Val Webb
théologienne australienne
traduction Gilles Castelnau
Les cantiques et les sermons présentent traditionnellement le doute comme l’opposé de la foi ou des croyances. La prière bien connue de saint François dit :
Là où est la tristesse que je mette la joie,
là où est le doute que je mette la foi.
Les cantiques qui disent « chasser la sombre nuit du doute » confirment cette opposition.
Pourtant l’opposé de la foi est être sans foi. L’opposé de la croyance est l’incroyance. Il ne s’agit pas du doute. Le doute nait de la différence entre ce qu’on nous a enseigné et ce que nous vivons en réalité, entre notre système de croyances et notre raison. Le doute n’est donc pas faiblesse mais force ; il est notre capacité à affirmer notre propre individualité et notre approche de la réalité.
Il et vrai qu’une telle idée est difficile à admettre pour beaucoup de gens dans la mesure où le christianisme traditionnel tend à nous culpabiliser avec des histoires de péché et de corruption. Nous avons beaucoup de choses à revoir. Nous devons nous ouvrir à de nouvelles idées, faire place aux doutes qui surgissent lorsque nos enseignements religieux traditionnels sont mis en question par notre expérience humaine, nos lectures et notre raison.
La théologie, qu’elle soit abstraite, obscure ou doctrinale, n’est tout simplement qu’une tentative humaine de parler de Dieu dans un langage et selon des connaissance d’une certaine époque. Nous devons tous faire de la théologie afin de trouver les conceptions qui fonctionnent dans notre vie telle qu’elle est aujourd’hui sur les plans personnel, professionnel et public. Nous n’avons pas à critiquer les théologies qui sont été nées au cours des siècles passés et cristallisées en doctrines, mais nous sommes responsables d’affirmer des choses que nous croyons réellement, qui ont du sens dans nos vies et non pas de répéter les idées venant d’autres que nous. Et ces nouvelles idées tissées de foi, de croyances et de doutes ne seront pas fixées une fois pour toutes mais fluctuantes au rythme de la vie.

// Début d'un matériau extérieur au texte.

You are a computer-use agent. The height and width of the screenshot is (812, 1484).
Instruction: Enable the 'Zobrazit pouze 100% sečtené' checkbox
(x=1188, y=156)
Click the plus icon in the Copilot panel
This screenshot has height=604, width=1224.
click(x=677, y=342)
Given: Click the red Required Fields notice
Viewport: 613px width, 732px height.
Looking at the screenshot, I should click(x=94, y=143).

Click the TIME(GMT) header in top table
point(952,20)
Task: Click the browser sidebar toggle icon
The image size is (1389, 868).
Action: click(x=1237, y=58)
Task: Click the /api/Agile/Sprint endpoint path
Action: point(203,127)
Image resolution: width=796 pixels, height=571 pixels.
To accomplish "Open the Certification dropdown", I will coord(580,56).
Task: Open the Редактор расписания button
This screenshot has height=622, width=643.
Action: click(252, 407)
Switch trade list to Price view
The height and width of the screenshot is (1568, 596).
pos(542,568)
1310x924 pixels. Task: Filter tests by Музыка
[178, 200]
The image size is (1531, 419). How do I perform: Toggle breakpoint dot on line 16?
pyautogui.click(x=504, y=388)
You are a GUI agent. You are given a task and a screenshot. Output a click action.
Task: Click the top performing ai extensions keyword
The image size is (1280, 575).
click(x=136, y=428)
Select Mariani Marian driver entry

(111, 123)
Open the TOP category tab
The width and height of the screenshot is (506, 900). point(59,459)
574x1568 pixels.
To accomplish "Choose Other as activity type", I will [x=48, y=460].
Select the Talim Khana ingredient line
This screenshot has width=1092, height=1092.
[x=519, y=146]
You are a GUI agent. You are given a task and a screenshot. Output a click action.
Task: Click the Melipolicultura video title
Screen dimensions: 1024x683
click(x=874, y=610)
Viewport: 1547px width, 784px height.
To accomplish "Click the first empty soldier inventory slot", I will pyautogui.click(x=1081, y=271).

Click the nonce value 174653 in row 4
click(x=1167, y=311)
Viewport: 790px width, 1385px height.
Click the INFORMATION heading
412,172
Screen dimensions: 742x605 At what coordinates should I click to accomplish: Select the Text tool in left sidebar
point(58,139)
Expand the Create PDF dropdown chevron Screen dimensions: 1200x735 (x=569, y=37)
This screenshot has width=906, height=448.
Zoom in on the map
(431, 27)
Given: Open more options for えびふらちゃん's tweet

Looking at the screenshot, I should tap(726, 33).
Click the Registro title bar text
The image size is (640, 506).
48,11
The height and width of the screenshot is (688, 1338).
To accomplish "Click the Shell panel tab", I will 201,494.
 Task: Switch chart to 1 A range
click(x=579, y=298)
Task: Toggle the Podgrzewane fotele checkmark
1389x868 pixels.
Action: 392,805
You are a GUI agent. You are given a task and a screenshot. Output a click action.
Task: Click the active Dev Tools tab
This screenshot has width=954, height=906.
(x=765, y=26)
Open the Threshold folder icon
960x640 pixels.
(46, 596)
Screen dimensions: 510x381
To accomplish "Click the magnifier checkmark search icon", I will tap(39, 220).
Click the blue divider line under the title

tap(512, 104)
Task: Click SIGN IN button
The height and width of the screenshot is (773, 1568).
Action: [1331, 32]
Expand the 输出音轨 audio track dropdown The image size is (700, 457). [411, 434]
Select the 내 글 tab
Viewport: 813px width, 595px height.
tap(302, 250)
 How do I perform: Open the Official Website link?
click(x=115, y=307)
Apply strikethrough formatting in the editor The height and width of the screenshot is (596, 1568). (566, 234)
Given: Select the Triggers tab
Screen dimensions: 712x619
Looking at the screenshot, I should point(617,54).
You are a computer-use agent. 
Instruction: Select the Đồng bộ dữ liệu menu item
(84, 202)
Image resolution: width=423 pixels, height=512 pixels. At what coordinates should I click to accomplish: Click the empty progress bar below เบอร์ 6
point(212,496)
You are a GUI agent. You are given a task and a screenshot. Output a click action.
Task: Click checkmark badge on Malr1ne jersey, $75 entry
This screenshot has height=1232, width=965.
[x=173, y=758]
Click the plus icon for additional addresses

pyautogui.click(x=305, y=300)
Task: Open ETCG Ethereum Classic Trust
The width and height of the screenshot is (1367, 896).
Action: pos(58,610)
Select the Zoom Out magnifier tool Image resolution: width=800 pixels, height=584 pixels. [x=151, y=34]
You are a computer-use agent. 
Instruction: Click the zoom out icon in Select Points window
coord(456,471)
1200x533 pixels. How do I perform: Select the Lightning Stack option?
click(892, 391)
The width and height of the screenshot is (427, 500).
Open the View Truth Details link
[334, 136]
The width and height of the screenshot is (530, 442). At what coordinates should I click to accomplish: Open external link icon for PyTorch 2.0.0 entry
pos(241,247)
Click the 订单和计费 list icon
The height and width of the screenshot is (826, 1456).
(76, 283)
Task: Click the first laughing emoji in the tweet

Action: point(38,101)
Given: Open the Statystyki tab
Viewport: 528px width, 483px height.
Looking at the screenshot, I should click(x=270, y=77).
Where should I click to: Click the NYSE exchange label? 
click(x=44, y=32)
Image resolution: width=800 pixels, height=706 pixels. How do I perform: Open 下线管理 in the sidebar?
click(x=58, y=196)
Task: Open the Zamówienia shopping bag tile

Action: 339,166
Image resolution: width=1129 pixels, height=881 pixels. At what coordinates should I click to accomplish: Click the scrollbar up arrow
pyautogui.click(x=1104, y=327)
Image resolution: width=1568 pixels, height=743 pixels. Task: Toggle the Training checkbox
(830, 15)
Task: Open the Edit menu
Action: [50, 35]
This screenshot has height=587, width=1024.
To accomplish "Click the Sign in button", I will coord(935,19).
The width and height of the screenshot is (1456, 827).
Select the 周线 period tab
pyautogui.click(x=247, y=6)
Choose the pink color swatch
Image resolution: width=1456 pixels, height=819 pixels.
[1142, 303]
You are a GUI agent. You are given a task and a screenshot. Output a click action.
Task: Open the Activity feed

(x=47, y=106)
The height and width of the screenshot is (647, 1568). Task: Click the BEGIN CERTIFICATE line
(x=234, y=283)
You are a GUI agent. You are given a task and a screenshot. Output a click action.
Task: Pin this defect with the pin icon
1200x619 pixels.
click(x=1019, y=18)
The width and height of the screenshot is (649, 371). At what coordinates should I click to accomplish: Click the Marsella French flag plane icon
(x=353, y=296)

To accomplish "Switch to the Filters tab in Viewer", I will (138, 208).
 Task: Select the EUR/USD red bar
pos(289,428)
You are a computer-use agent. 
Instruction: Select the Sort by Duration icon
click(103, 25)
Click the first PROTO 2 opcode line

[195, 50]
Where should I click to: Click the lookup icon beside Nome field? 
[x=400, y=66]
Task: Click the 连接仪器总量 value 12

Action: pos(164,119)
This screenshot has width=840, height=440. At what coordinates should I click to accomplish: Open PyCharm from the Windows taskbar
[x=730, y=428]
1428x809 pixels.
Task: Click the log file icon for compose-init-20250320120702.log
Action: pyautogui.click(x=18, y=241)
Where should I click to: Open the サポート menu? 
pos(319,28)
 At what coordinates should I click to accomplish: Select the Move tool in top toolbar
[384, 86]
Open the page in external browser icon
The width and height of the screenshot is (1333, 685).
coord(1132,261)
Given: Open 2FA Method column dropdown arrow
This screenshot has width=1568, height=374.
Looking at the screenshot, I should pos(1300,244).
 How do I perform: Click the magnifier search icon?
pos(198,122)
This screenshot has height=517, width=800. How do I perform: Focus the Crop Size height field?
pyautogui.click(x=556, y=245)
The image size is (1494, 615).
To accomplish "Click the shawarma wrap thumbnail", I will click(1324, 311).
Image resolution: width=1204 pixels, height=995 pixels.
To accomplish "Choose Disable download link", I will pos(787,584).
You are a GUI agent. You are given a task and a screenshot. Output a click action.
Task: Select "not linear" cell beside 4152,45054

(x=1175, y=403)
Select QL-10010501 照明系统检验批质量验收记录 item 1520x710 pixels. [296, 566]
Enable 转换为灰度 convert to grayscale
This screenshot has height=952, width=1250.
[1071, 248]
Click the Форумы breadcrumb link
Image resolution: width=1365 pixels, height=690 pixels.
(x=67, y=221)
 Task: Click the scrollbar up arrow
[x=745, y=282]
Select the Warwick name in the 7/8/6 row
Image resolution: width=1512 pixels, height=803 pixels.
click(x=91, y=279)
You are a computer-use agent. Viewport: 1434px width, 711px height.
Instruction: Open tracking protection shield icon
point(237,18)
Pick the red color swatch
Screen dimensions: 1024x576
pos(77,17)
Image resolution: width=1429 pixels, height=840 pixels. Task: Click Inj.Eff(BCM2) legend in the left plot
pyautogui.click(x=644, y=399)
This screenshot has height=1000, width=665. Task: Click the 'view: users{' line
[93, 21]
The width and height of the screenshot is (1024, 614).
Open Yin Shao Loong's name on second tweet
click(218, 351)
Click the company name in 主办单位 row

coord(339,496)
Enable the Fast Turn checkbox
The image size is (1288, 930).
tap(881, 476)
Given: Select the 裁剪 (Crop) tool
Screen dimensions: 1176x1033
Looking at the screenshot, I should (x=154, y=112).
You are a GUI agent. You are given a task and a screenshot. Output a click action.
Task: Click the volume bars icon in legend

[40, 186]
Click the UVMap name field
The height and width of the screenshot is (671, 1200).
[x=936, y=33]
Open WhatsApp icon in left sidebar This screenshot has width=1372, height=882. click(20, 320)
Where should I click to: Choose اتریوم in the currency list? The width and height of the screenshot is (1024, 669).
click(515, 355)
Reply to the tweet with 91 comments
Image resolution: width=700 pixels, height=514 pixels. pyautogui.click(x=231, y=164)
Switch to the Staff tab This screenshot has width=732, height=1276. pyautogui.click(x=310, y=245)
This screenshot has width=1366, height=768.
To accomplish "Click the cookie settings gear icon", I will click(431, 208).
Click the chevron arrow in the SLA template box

La tradition chrétienne a propagé au cours des siècles l’idée qu’ « avoir la foi » était équivalent à une « certitude » et que le plus on était certain, plus grande était notre foi. J’ai ainsi entendu dire d’une de mes amies qui était lancée dans une recherche passionnée de nouvelles manières de penser, qu’elle avait « perdu la foi ». A ce titre il me semble que nombreux sont ceux d’entre nous qui ont vraiment besoin de « perdre la foi ».
Richard Holloway disait :
Il est dangereux d’avoir raison car cela conduit à l’un des dangers de la religion, la certitude. Celle-ci peut nous conduire, alors que dans notre monde si peu de choses sont certaines, à haïr et persécuter ceux qui sont certains d’autres choses. Et c’est un fait que la religion y est prédisposée. Par contre […] nos doutes et nos amours peuvent faire éclore de magnifiques fleurs comme la tolérance et la compassion. Si la foi ne collabore pas avec le doute elle n’est plus la foi mais elle s’est muée en son contraire, la certitude. Plus de foi et moins de certitude donneraient aux religions du monde plus d’humilité et de compassion, ce dont tout le monde a besoin.
Je ne considère plus le doute comme une entité séparée mais comme la partie naturelle d’une vie saine.
Voici ce qu’écrivait encore la théologienne américaine du process Marjorie Suchocki : –
La théologie est un vêtement que nous avons fabriqué ; elle n’est pas une vérité universelle. Ce vêtement conviendra, comme tous les vêtements, à certains et pas à d’autres. Faudrait-il jeter tous les vêtements pour la raison qu’ils ne vont pas à certains ? Nous mourrions alors de froid dans les hivers de notre solitude ! Le mieux est encore d’ajuster la taille pour les uns et d’aider les autres à confectionner leur propre vêtement.